Tepat 40 tahun silam terjadi peristiwa paling mencekam dalam sejarah penerbangan Indonesia: Tragedi Woyla. Pada 28 Maret 1981, pesawat Garuda DC-9 “Woyla” dengan nomor penerbangan 206 mengalami pembajakan oleh sekelompok teroris. Dari rute semula Jakarta – Palembang -- Medan , pembajak berencana membawa pesawat berikut penumpangnya menuju Libya via transit di Colombo, Sri Lanka.
“Mereka bersenjata api ketika memaksa pilot 25 mil menjelang Pekanbaru. Dari Penang para pembajak memerintahkan pilot terbang ke Bangkok setelah menurunkan Ny. Panjaitan (76 tahun) di Penang,” demikian diberitakan harian Angkatan Bersenjata, 31 Maret 1981
Pembajak terdiri dari lima orang. Mereka masing-masing bernama Mahrizal, Zulfikar, Abdullah Mulyono, Sofyan Effendy alias Abu Sofyan dan yang paling muda Wendy. Selama melakukan aksinya, mereka mengintimidasi, menganiaya, hingga melakukan pelecehan terhadap penumpang perempuan.
Maklumat Pembajakan
Pukul 10.10 kegaduhan itu terjadi. Aksi pembajakan bermula ketika Abu Sofyan, menabrak pramugari Deliyanti, kemudian menabrak pramugari yang lain, Lydia. Tubrukan itu mengakibatkan kepala Lydia terbentur dinding pesawat dekat jendela. Dalam waktu berdekatan, pembajak yang lain, Zulfikar telah berdiri di depan ke dua pramugari tersebut lalu menarik Deliyanti. Abu Sofyan kemudian memasuki ruangan kokpit sambil menodongkan pistol. Pemimpin kawanan pembajak, Mahrizal, lalu turut memasuki ruangan kokpit. Dialah yang memaklumatkan bahwa pesawat telah dibajak dan dalam penguasaan kelompoknya.

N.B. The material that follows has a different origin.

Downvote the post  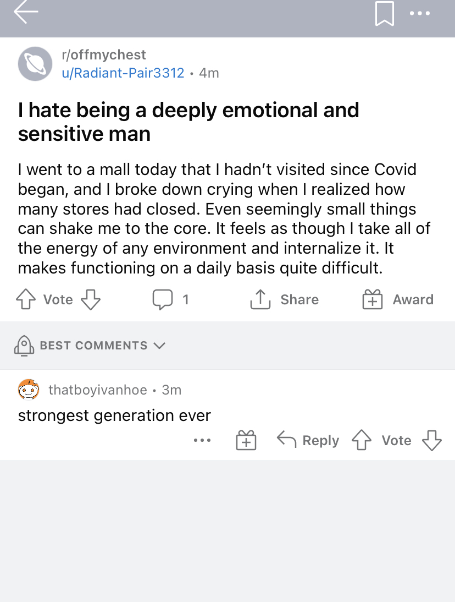coord(91,299)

Setelah pembajak menguasai pesawat, penumpang diminta mengetatkan sabuk pengaman. Mereka diperintahkan pembajak mengangkat kedua tangan dengan telapak tangan menyentuh bagian atas sandaran kursi masing-masing. Betapa lelah dan pegalnya tangan dalam kondisi demikian selama penerbangan.

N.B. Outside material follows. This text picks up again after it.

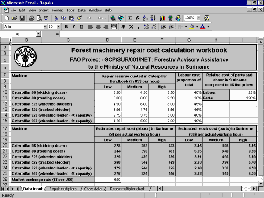Open the font size dropdown

(58, 27)
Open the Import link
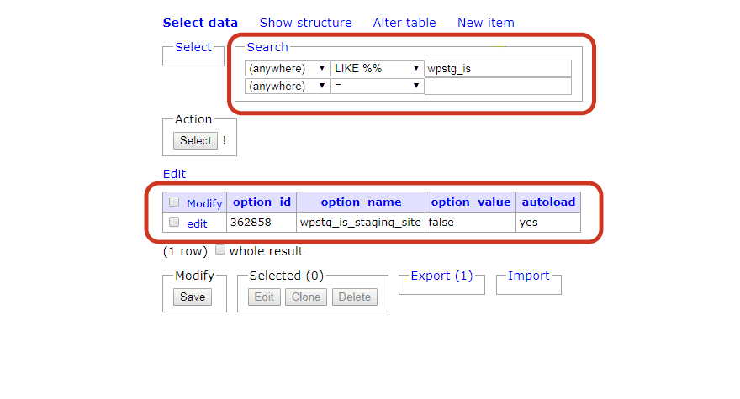The image size is (740, 399). (x=528, y=276)
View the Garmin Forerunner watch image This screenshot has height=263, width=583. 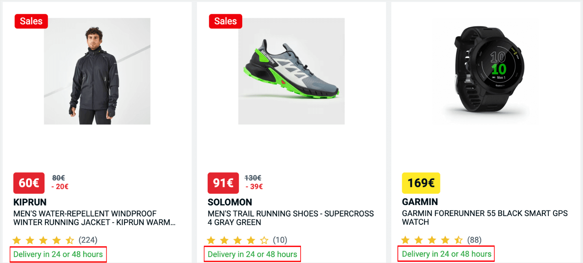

Baca juga: Sebelum Pembajakan Pesawat Garuda
Melihat penumpang yang tidak berdaya, pembajak segera melucuti barang-barang penumpang. Dompet, perhiasan, arloji, serta identitas penumpang digasak. Pembajak juga mengamankan barang-barang yang berpotensi digunakan sebagai alat perlawanan seperti pisau dan sendok. “Kalau ada yang masih menyimpan seratus perak saja akan ditembak,” teriak seorang pembajak seperti terkisah dalam Operasi Woyla: Sebuah Dokumen Sejarah karya B. Wiwoho.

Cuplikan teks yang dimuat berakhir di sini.